[TASK DETAILS] Set down the entries once more, exactly as they are written.

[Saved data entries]
⟨

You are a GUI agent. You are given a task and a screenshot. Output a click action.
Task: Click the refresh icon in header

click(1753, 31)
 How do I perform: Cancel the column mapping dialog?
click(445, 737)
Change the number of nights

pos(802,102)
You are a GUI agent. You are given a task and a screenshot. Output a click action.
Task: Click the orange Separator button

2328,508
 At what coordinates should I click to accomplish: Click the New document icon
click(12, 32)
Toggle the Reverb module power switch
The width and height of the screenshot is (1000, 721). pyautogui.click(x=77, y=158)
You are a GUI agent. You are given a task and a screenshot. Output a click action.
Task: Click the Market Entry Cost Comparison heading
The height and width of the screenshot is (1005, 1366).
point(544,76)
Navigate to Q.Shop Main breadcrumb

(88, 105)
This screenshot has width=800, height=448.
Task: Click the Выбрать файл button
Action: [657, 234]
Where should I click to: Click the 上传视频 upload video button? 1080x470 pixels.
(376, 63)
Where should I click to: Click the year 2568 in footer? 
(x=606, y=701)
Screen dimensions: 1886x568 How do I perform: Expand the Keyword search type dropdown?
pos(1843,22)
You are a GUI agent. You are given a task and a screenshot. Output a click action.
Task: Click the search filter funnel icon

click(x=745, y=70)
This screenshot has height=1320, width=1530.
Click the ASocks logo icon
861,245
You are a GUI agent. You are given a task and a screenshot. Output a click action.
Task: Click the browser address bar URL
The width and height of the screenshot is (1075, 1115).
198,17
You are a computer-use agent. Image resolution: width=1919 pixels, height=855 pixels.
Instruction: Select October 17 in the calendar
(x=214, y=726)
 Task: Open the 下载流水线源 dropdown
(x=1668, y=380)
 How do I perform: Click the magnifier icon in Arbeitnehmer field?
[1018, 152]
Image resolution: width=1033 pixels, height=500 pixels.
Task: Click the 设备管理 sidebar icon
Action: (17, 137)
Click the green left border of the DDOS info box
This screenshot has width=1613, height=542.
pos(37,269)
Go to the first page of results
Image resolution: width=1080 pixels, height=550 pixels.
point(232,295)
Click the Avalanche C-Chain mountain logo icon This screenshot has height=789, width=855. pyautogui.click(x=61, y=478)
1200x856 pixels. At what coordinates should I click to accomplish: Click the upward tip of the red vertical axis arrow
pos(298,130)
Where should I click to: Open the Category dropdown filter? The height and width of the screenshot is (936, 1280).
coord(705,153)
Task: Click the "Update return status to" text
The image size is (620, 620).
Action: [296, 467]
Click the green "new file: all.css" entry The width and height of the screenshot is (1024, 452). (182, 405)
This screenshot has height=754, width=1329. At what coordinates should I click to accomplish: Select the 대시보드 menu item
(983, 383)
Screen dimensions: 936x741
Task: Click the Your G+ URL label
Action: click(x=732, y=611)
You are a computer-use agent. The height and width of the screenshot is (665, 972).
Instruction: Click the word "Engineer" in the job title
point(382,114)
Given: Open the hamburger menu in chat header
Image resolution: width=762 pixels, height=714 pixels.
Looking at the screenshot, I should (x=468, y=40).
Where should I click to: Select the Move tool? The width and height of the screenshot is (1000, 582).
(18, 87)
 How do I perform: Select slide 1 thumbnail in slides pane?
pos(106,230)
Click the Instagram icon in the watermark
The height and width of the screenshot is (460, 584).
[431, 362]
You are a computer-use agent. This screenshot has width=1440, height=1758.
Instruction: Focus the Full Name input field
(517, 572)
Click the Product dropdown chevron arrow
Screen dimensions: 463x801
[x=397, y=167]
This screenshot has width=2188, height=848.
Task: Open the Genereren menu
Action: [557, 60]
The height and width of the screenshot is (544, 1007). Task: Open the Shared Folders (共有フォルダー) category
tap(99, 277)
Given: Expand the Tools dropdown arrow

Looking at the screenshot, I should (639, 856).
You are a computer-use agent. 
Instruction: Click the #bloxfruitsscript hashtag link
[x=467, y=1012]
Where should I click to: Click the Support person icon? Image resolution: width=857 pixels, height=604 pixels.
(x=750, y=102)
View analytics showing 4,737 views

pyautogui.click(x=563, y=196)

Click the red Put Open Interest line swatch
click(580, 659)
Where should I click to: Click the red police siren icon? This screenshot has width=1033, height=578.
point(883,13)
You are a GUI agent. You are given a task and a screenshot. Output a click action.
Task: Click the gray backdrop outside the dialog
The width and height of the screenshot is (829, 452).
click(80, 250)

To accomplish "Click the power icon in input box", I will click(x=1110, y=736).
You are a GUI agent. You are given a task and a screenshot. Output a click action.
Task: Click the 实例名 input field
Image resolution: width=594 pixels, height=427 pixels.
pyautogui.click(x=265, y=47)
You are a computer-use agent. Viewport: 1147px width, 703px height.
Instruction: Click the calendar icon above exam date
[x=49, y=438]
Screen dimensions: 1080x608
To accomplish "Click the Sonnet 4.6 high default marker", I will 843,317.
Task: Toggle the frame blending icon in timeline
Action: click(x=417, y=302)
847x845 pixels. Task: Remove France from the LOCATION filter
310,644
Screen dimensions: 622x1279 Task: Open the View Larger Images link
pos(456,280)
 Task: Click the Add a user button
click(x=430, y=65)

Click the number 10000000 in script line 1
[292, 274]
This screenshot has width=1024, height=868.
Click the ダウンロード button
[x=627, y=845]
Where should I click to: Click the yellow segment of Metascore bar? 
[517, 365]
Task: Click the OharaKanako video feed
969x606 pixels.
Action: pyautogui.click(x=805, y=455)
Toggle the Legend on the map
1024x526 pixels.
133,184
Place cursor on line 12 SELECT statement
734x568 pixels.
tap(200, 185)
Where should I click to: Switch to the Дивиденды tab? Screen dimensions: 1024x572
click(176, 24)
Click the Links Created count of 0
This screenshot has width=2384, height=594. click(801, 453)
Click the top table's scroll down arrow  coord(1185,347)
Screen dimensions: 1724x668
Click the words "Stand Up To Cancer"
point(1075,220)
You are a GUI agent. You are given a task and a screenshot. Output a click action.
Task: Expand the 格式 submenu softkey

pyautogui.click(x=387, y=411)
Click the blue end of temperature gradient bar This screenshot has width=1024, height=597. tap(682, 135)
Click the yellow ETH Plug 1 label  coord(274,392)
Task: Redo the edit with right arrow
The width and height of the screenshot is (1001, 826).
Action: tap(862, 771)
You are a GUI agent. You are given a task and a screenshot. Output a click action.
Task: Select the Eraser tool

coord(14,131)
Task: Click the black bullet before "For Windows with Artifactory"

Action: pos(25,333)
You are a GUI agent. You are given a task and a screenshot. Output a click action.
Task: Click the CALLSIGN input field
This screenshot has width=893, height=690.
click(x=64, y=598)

⟩

[WORKED SOLUTION]
You are a GUI agent. You are given a task and a screenshot. Output a click action.
Task: Click the refresh icon in header

click(1753, 31)
 How do I perform: Cancel the column mapping dialog?
click(445, 737)
Change the number of nights

pos(802,102)
You are a GUI agent. You are given a task and a screenshot. Output a click action.
Task: Click the orange Separator button

2328,508
 At what coordinates should I click to accomplish: Click the New document icon
click(12, 32)
Toggle the Reverb module power switch
The width and height of the screenshot is (1000, 721). pyautogui.click(x=77, y=158)
You are a GUI agent. You are given a task and a screenshot. Output a click action.
Task: Click the Market Entry Cost Comparison heading
The height and width of the screenshot is (1005, 1366).
point(544,76)
Navigate to Q.Shop Main breadcrumb

(88, 105)
This screenshot has width=800, height=448.
Task: Click the Выбрать файл button
Action: [657, 234]
Where should I click to: Click the 上传视频 upload video button? 1080x470 pixels.
(376, 63)
Where should I click to: Click the year 2568 in footer? 
(x=606, y=701)
Screen dimensions: 1886x568 How do I perform: Expand the Keyword search type dropdown?
pos(1843,22)
You are a GUI agent. You are given a task and a screenshot. Output a click action.
Task: Click the search filter funnel icon

click(x=745, y=70)
This screenshot has height=1320, width=1530.
Click the ASocks logo icon
861,245
You are a GUI agent. You are given a task and a screenshot. Output a click action.
Task: Click the browser address bar URL
The width and height of the screenshot is (1075, 1115).
198,17
You are a computer-use agent. Image resolution: width=1919 pixels, height=855 pixels.
Instruction: Select October 17 in the calendar
(x=214, y=726)
 Task: Open the 下载流水线源 dropdown
(x=1668, y=380)
 How do I perform: Click the magnifier icon in Arbeitnehmer field?
[1018, 152]
Image resolution: width=1033 pixels, height=500 pixels.
Task: Click the 设备管理 sidebar icon
Action: (17, 137)
Click the green left border of the DDOS info box
This screenshot has width=1613, height=542.
pos(37,269)
Go to the first page of results
Image resolution: width=1080 pixels, height=550 pixels.
point(232,295)
Click the Avalanche C-Chain mountain logo icon This screenshot has height=789, width=855. pyautogui.click(x=61, y=478)
1200x856 pixels. At what coordinates should I click to accomplish: Click the upward tip of the red vertical axis arrow
pos(298,130)
Where should I click to: Open the Category dropdown filter? The height and width of the screenshot is (936, 1280).
coord(705,153)
Task: Click the "Update return status to" text
The image size is (620, 620).
Action: [296, 467]
Click the green "new file: all.css" entry The width and height of the screenshot is (1024, 452). (182, 405)
This screenshot has height=754, width=1329. At what coordinates should I click to accomplish: Select the 대시보드 menu item
(983, 383)
Screen dimensions: 936x741
Task: Click the Your G+ URL label
Action: click(x=732, y=611)
You are a computer-use agent. The height and width of the screenshot is (665, 972).
Instruction: Click the word "Engineer" in the job title
point(382,114)
Given: Open the hamburger menu in chat header
Image resolution: width=762 pixels, height=714 pixels.
Looking at the screenshot, I should (x=468, y=40).
Where should I click to: Select the Move tool? The width and height of the screenshot is (1000, 582).
(18, 87)
 How do I perform: Select slide 1 thumbnail in slides pane?
pos(106,230)
Click the Instagram icon in the watermark
The height and width of the screenshot is (460, 584).
[431, 362]
You are a computer-use agent. This screenshot has width=1440, height=1758.
Instruction: Focus the Full Name input field
(517, 572)
Click the Product dropdown chevron arrow
Screen dimensions: 463x801
[x=397, y=167]
This screenshot has width=2188, height=848.
Task: Open the Genereren menu
Action: [557, 60]
The height and width of the screenshot is (544, 1007). Task: Open the Shared Folders (共有フォルダー) category
tap(99, 277)
Given: Expand the Tools dropdown arrow

Looking at the screenshot, I should (639, 856).
You are a computer-use agent. 
Instruction: Click the #bloxfruitsscript hashtag link
[x=467, y=1012]
Where should I click to: Click the Support person icon? Image resolution: width=857 pixels, height=604 pixels.
(x=750, y=102)
View analytics showing 4,737 views

pyautogui.click(x=563, y=196)

Click the red Put Open Interest line swatch
click(580, 659)
Where should I click to: Click the red police siren icon? This screenshot has width=1033, height=578.
point(883,13)
You are a GUI agent. You are given a task and a screenshot. Output a click action.
Task: Click the gray backdrop outside the dialog
The width and height of the screenshot is (829, 452).
click(80, 250)

To accomplish "Click the power icon in input box", I will click(x=1110, y=736).
You are a GUI agent. You are given a task and a screenshot. Output a click action.
Task: Click the 实例名 input field
Image resolution: width=594 pixels, height=427 pixels.
pyautogui.click(x=265, y=47)
You are a computer-use agent. Viewport: 1147px width, 703px height.
Instruction: Click the calendar icon above exam date
[x=49, y=438]
Screen dimensions: 1080x608
To accomplish "Click the Sonnet 4.6 high default marker", I will 843,317.
Task: Toggle the frame blending icon in timeline
Action: click(x=417, y=302)
847x845 pixels. Task: Remove France from the LOCATION filter
310,644
Screen dimensions: 622x1279 Task: Open the View Larger Images link
pos(456,280)
 Task: Click the Add a user button
click(x=430, y=65)

Click the number 10000000 in script line 1
[292, 274]
This screenshot has width=1024, height=868.
Click the ダウンロード button
[x=627, y=845]
Where should I click to: Click the yellow segment of Metascore bar? 
[517, 365]
Task: Click the OharaKanako video feed
969x606 pixels.
Action: pyautogui.click(x=805, y=455)
Toggle the Legend on the map
1024x526 pixels.
133,184
Place cursor on line 12 SELECT statement
734x568 pixels.
tap(200, 185)
Where should I click to: Switch to the Дивиденды tab? Screen dimensions: 1024x572
click(176, 24)
Click the Links Created count of 0
This screenshot has width=2384, height=594. click(801, 453)
Click the top table's scroll down arrow  coord(1185,347)
Screen dimensions: 1724x668
Click the words "Stand Up To Cancer"
point(1075,220)
You are a GUI agent. You are given a task and a screenshot. Output a click action.
Task: Expand the 格式 submenu softkey

pyautogui.click(x=387, y=411)
Click the blue end of temperature gradient bar This screenshot has width=1024, height=597. tap(682, 135)
Click the yellow ETH Plug 1 label  coord(274,392)
Task: Redo the edit with right arrow
The width and height of the screenshot is (1001, 826).
Action: tap(862, 771)
You are a GUI agent. You are given a task and a screenshot. Output a click action.
Task: Select the Eraser tool

coord(14,131)
Task: Click the black bullet before "For Windows with Artifactory"

Action: pos(25,333)
You are a GUI agent. You are given a task and a screenshot. Output a click action.
Task: Click the CALLSIGN input field
This screenshot has width=893, height=690.
click(x=64, y=598)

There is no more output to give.